Requirement: Could you write the entries out again, exactly as they appear?

Stored data:
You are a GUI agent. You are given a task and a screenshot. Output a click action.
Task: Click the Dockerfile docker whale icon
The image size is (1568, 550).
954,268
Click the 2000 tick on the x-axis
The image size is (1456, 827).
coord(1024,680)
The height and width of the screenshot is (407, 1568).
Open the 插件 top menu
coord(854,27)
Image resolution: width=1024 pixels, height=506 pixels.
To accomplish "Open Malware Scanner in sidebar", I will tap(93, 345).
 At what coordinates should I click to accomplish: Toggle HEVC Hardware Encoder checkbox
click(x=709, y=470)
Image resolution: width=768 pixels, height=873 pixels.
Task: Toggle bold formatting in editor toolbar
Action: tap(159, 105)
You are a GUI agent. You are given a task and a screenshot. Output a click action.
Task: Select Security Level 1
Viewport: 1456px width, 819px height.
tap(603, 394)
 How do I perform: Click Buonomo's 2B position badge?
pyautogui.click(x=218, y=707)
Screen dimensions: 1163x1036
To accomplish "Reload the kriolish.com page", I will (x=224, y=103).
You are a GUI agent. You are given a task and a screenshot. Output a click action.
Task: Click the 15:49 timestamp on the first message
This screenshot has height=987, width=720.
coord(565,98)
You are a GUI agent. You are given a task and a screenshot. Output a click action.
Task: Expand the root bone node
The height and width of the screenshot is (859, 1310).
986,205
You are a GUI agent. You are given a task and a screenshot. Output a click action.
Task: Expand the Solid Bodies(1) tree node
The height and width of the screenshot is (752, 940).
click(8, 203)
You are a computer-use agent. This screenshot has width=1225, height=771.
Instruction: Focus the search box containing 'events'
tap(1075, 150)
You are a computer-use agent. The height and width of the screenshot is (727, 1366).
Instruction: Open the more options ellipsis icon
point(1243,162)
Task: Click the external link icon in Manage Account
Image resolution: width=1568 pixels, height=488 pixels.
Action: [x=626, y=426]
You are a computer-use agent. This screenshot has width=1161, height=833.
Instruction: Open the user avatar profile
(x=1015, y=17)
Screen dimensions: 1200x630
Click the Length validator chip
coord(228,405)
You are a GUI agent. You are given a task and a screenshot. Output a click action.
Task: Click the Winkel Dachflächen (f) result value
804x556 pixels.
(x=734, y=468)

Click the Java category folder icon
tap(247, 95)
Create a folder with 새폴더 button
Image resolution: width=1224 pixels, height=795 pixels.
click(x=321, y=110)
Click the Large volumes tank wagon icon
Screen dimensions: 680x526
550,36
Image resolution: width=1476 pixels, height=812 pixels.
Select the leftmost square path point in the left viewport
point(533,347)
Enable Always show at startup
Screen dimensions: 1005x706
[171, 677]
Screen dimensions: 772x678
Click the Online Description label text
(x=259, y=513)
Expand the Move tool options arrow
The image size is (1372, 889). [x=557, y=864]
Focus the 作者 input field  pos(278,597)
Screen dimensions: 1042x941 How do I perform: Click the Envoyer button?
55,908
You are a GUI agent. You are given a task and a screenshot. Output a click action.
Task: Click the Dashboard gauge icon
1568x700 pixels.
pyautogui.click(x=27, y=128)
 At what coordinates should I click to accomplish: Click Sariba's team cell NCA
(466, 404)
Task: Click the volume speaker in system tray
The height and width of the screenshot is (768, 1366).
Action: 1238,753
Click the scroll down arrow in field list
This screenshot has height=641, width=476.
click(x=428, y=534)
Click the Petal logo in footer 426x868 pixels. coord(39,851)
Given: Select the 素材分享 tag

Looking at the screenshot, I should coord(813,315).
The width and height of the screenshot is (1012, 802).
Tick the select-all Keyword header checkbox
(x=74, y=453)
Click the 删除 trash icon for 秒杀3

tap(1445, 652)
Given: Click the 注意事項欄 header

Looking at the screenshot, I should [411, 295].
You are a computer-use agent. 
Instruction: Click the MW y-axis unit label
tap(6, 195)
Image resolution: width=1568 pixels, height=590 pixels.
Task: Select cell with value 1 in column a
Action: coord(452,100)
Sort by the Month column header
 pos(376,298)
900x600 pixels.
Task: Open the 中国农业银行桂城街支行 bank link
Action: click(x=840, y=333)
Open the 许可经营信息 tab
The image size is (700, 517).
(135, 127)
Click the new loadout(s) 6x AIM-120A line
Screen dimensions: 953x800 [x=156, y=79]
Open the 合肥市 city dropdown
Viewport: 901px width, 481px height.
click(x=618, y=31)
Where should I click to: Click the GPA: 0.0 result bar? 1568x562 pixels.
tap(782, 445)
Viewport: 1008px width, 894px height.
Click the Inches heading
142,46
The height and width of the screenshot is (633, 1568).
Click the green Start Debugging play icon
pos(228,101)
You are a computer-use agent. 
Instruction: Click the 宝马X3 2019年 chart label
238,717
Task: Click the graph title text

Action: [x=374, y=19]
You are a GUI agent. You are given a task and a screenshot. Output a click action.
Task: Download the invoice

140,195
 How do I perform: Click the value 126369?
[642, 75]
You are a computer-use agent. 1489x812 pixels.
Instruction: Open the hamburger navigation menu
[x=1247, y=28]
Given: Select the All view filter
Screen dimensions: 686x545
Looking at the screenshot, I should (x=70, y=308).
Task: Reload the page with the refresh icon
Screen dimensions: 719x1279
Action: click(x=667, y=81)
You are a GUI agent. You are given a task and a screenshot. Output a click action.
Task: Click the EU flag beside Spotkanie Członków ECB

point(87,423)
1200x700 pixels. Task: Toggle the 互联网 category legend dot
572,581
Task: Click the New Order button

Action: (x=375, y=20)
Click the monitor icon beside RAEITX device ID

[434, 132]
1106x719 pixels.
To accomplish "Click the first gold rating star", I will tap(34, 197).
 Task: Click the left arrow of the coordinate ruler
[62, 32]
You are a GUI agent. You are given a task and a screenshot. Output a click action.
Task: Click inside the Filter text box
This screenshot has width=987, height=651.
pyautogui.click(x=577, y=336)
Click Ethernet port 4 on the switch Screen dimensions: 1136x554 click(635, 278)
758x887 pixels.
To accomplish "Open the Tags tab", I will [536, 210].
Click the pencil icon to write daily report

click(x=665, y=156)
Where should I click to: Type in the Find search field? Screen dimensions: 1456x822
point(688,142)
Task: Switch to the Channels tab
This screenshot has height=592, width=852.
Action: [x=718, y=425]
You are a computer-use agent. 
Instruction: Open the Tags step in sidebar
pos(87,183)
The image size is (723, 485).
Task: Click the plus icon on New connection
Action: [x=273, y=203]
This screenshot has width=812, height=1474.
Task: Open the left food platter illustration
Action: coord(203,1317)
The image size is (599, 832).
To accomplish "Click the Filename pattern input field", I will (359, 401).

Output of the task:
You are a GUI agent. You are given a task and a screenshot. Output a click action.
Task: Click the Dockerfile docker whale icon
The image size is (1568, 550).
954,268
Click the 2000 tick on the x-axis
The image size is (1456, 827).
coord(1024,680)
The height and width of the screenshot is (407, 1568).
Open the 插件 top menu
coord(854,27)
Image resolution: width=1024 pixels, height=506 pixels.
To accomplish "Open Malware Scanner in sidebar", I will tap(93, 345).
 At what coordinates should I click to accomplish: Toggle HEVC Hardware Encoder checkbox
click(x=709, y=470)
Image resolution: width=768 pixels, height=873 pixels.
Task: Toggle bold formatting in editor toolbar
Action: tap(159, 105)
You are a GUI agent. You are given a task and a screenshot. Output a click action.
Task: Select Security Level 1
Viewport: 1456px width, 819px height.
tap(603, 394)
 How do I perform: Click Buonomo's 2B position badge?
pyautogui.click(x=218, y=707)
Screen dimensions: 1163x1036
To accomplish "Reload the kriolish.com page", I will (x=224, y=103).
You are a GUI agent. You are given a task and a screenshot. Output a click action.
Task: Click the 15:49 timestamp on the first message
This screenshot has height=987, width=720.
coord(565,98)
You are a GUI agent. You are given a task and a screenshot. Output a click action.
Task: Expand the root bone node
The height and width of the screenshot is (859, 1310).
986,205
You are a GUI agent. You are given a task and a screenshot. Output a click action.
Task: Expand the Solid Bodies(1) tree node
The height and width of the screenshot is (752, 940).
click(8, 203)
You are a computer-use agent. This screenshot has width=1225, height=771.
Instruction: Focus the search box containing 'events'
tap(1075, 150)
You are a computer-use agent. The height and width of the screenshot is (727, 1366).
Instruction: Open the more options ellipsis icon
point(1243,162)
Task: Click the external link icon in Manage Account
Image resolution: width=1568 pixels, height=488 pixels.
Action: [x=626, y=426]
You are a computer-use agent. This screenshot has width=1161, height=833.
Instruction: Open the user avatar profile
(x=1015, y=17)
Screen dimensions: 1200x630
Click the Length validator chip
coord(228,405)
You are a GUI agent. You are given a task and a screenshot. Output a click action.
Task: Click the Winkel Dachflächen (f) result value
804x556 pixels.
(x=734, y=468)

Click the Java category folder icon
tap(247, 95)
Create a folder with 새폴더 button
Image resolution: width=1224 pixels, height=795 pixels.
click(x=321, y=110)
Click the Large volumes tank wagon icon
Screen dimensions: 680x526
550,36
Image resolution: width=1476 pixels, height=812 pixels.
Select the leftmost square path point in the left viewport
point(533,347)
Enable Always show at startup
Screen dimensions: 1005x706
[171, 677]
Screen dimensions: 772x678
Click the Online Description label text
(x=259, y=513)
Expand the Move tool options arrow
The image size is (1372, 889). [x=557, y=864]
Focus the 作者 input field  pos(278,597)
Screen dimensions: 1042x941 How do I perform: Click the Envoyer button?
55,908
You are a GUI agent. You are given a task and a screenshot. Output a click action.
Task: Click the Dashboard gauge icon
1568x700 pixels.
pyautogui.click(x=27, y=128)
 At what coordinates should I click to accomplish: Click Sariba's team cell NCA
(466, 404)
Task: Click the volume speaker in system tray
The height and width of the screenshot is (768, 1366).
Action: 1238,753
Click the scroll down arrow in field list
This screenshot has height=641, width=476.
click(x=428, y=534)
Click the Petal logo in footer 426x868 pixels. coord(39,851)
Given: Select the 素材分享 tag

Looking at the screenshot, I should coord(813,315).
The width and height of the screenshot is (1012, 802).
Tick the select-all Keyword header checkbox
(x=74, y=453)
Click the 删除 trash icon for 秒杀3

tap(1445, 652)
Given: Click the 注意事項欄 header

Looking at the screenshot, I should [411, 295].
You are a computer-use agent. 
Instruction: Click the MW y-axis unit label
tap(6, 195)
Image resolution: width=1568 pixels, height=590 pixels.
Task: Select cell with value 1 in column a
Action: coord(452,100)
Sort by the Month column header
 pos(376,298)
900x600 pixels.
Task: Open the 中国农业银行桂城街支行 bank link
Action: click(x=840, y=333)
Open the 许可经营信息 tab
The image size is (700, 517).
(135, 127)
Click the new loadout(s) 6x AIM-120A line
Screen dimensions: 953x800 [x=156, y=79]
Open the 合肥市 city dropdown
Viewport: 901px width, 481px height.
click(x=618, y=31)
Where should I click to: Click the GPA: 0.0 result bar? 1568x562 pixels.
tap(782, 445)
Viewport: 1008px width, 894px height.
Click the Inches heading
142,46
The height and width of the screenshot is (633, 1568).
Click the green Start Debugging play icon
pos(228,101)
You are a computer-use agent. 
Instruction: Click the 宝马X3 2019年 chart label
238,717
Task: Click the graph title text

Action: [x=374, y=19]
You are a GUI agent. You are given a task and a screenshot. Output a click action.
Task: Download the invoice

140,195
 How do I perform: Click the value 126369?
[642, 75]
You are a computer-use agent. 1489x812 pixels.
Instruction: Open the hamburger navigation menu
[x=1247, y=28]
Given: Select the All view filter
Screen dimensions: 686x545
Looking at the screenshot, I should (x=70, y=308).
Task: Reload the page with the refresh icon
Screen dimensions: 719x1279
Action: click(x=667, y=81)
You are a GUI agent. You are given a task and a screenshot. Output a click action.
Task: Click the EU flag beside Spotkanie Członków ECB

point(87,423)
1200x700 pixels. Task: Toggle the 互联网 category legend dot
572,581
Task: Click the New Order button

Action: (x=375, y=20)
Click the monitor icon beside RAEITX device ID

[434, 132]
1106x719 pixels.
To accomplish "Click the first gold rating star", I will tap(34, 197).
 Task: Click the left arrow of the coordinate ruler
[62, 32]
You are a GUI agent. You are given a task and a screenshot. Output a click action.
Task: Click inside the Filter text box
This screenshot has width=987, height=651.
pyautogui.click(x=577, y=336)
Click Ethernet port 4 on the switch Screen dimensions: 1136x554 click(635, 278)
758x887 pixels.
To accomplish "Open the Tags tab", I will [536, 210].
Click the pencil icon to write daily report

click(x=665, y=156)
Where should I click to: Type in the Find search field? Screen dimensions: 1456x822
point(688,142)
Task: Switch to the Channels tab
This screenshot has height=592, width=852.
Action: [x=718, y=425]
You are a computer-use agent. 
Instruction: Open the Tags step in sidebar
pos(87,183)
The image size is (723, 485).
Task: Click the plus icon on New connection
Action: [x=273, y=203]
This screenshot has width=812, height=1474.
Task: Open the left food platter illustration
Action: coord(203,1317)
The image size is (599, 832).
To accomplish "Click the Filename pattern input field", I will (359, 401).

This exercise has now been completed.